After log data is shipped to Log Service, the log data is stored in OSS buckets. The following table lists the directories of the OSS buckets.

Compression type File extension Directory example Description
Uncompressed .parquet oss://oss-shipper-shenzhen/ecs_test/2016/01/26/20/54_1453812893059571256_937.parquet You download the OSS files to your computer and use the parquet-tools utility to open the files. For more information about the parquet-tools utility, visit parquet-tools.
Snappy .snappy.parquet oss://oss-shipper-shenzhen/ecs_test/2016/01/26/20/54_1453812893059571256_937.snappy.parquet You can download the OSS files to your computer and use the parquet-tools utility to open the files.
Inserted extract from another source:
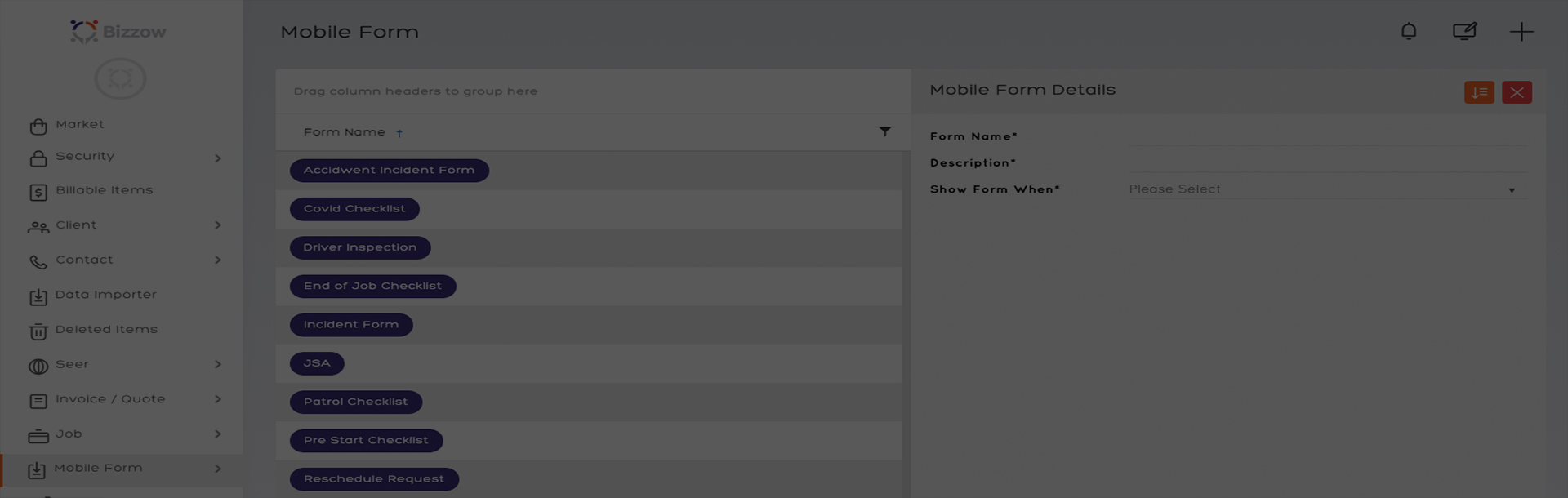Click the Deleted Items trash icon

tap(38, 331)
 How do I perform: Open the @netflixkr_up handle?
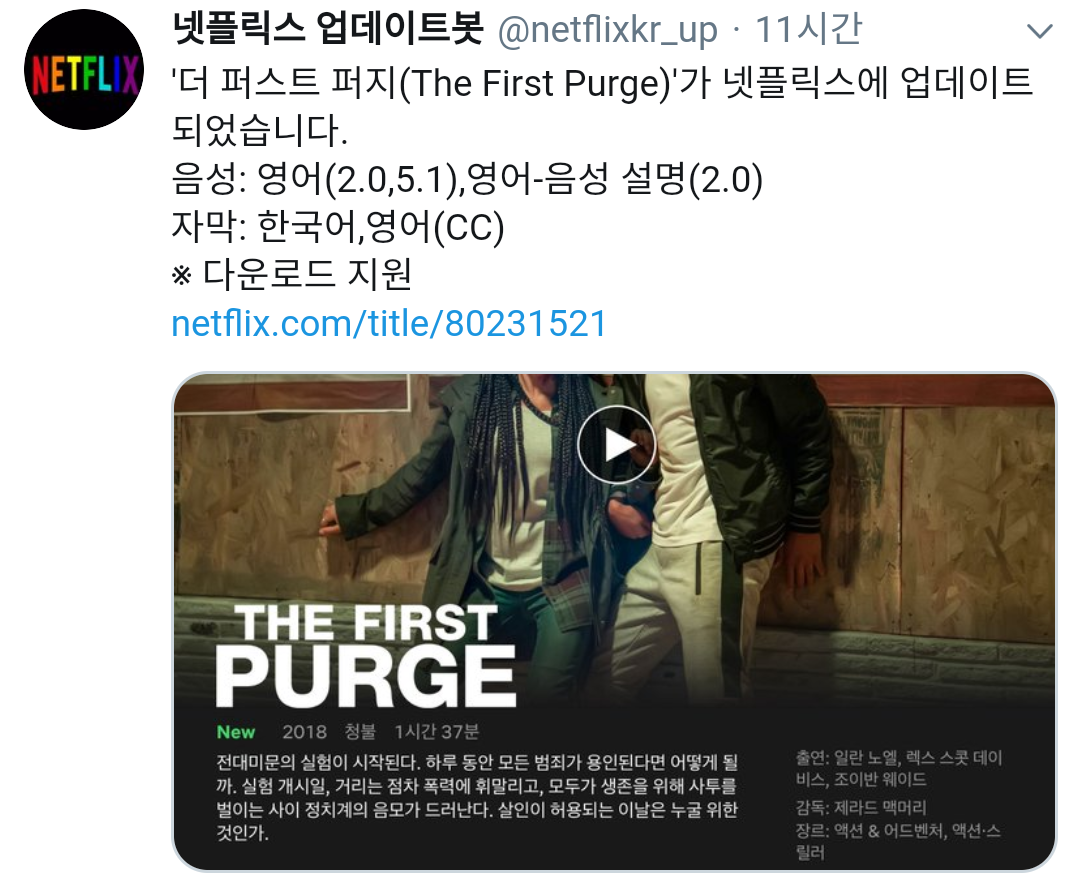[x=607, y=31]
For more information about the parquet-tools utility, visit parquet-tools.

Data consumption

  • You can use E-MapReduce, Spark, or Hive to consume data that is shipped to OSS. For more information, see LanguageManual DDL.
  • You can use inspection tools to consume data.
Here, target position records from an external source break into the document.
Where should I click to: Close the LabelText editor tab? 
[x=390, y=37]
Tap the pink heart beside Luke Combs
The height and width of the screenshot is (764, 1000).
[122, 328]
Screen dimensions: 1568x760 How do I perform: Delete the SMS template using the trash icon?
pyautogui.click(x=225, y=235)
    The parquet-tools utility provided by the open source community can be used to inspect Parquet files, view the schema of the data stored in the files, and read the data. You can compile the utility or download the parquet-tools-1.6.0rc3-SNAPSHOT utility that Log Service provides to consume data.
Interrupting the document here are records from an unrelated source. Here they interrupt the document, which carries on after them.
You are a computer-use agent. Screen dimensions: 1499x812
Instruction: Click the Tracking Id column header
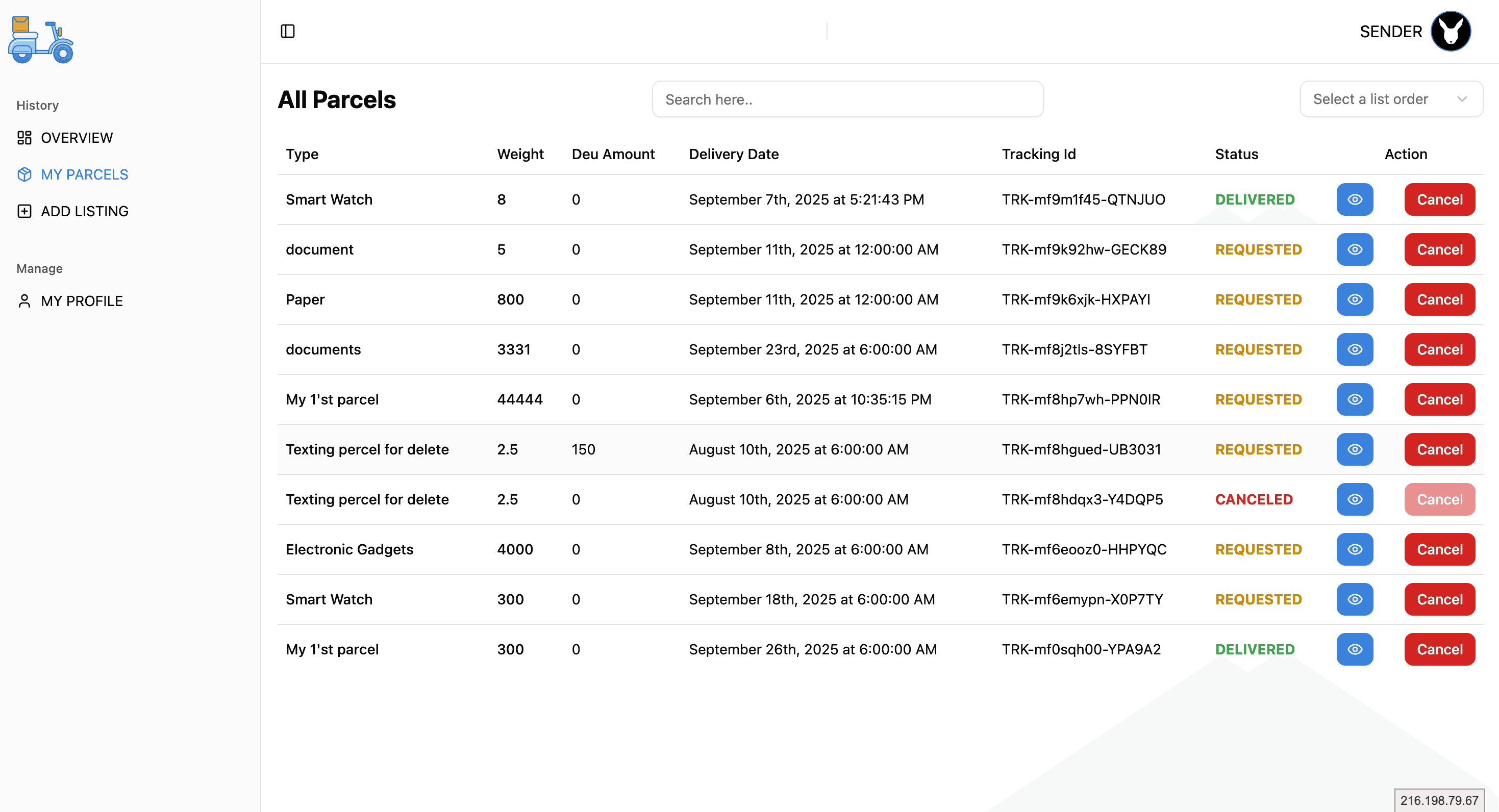pyautogui.click(x=1038, y=154)
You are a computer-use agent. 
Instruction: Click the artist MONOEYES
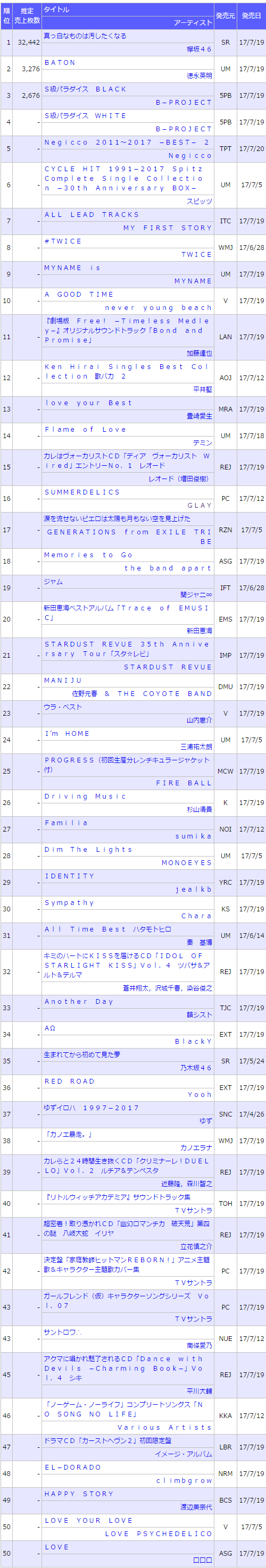pos(187,862)
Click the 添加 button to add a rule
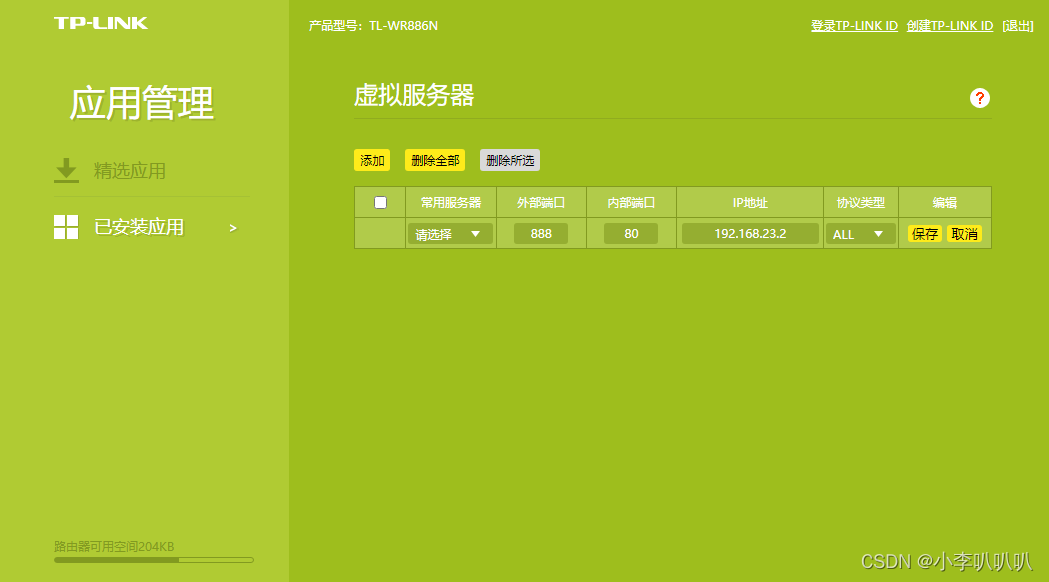The image size is (1049, 582). coord(371,160)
    • View the schema of the data that is stored in a Parquet file
      $ java -jar parquet-tools-1.6.0rc3-SNAPSHOT.jar schema -d 00_1490803532136470439_124353.snappy.parquet | head -n 30
      message schema {
        optional int32 __time__;
        optional binary ip;
        optional binary __source__;
        optional binary method;
        optional binary __topic__;
        optional double seq;
        optional int64 status;
        optional binary time;
        optional binary url;
        optional boolean ua;
      }
      creator: parquet-cpp version 1.0.0
      file schema: schema
      --------------------------------------------------------------------------------
      __time__: OPTIONAL INT32 R:0 D:1
      ip: OPTIONAL BINARY R:0 D:1
      .......
    • View the data that is stored in a Parquet file
      $ java -jar parquet-tools-1.6.0rc3-SNAPSHOT.jar head -n 2 00_1490803532136470439_124353.snappy.parquet
      __time__ = 1490803230
      ip = 10.200.98.220
      __source__ = *.*.*.*
      method = POST
      __topic__ =
      seq = 1667821.0
      status = 200
      time = 30/Mar/2017:00:00:30 +0800
      url = /PutData?Category=YunOsAccountOpLog&AccessKeyId=*************&Date=Fri%2C%2028%20Jun%202013%2006%3A53%3A30%20GMT&Topic=raw&Signature=********************************* HTTP/1.1
      __time__ = 1490803230
      ip = 10.200.98.220
      __source__ = *.*.*.*
      method = POST
      __topic__ =
      seq = 1667822.0
      status = 200
      time = 30/Mar/2017:00:00:30 +0800
      url = /PutData?Category=YunOsAccountOpLog&AccessKeyId=*************&Date=Fri%2C%2028%20Jun%202013%2006%3A53%3A30%20GMT&Topic=raw&Signature=********************************* HTTP/1.1

    You can run the java -jar parquet-tools-1.6.0rc3-SNAPSHOT.jar -h command to view more information about commands.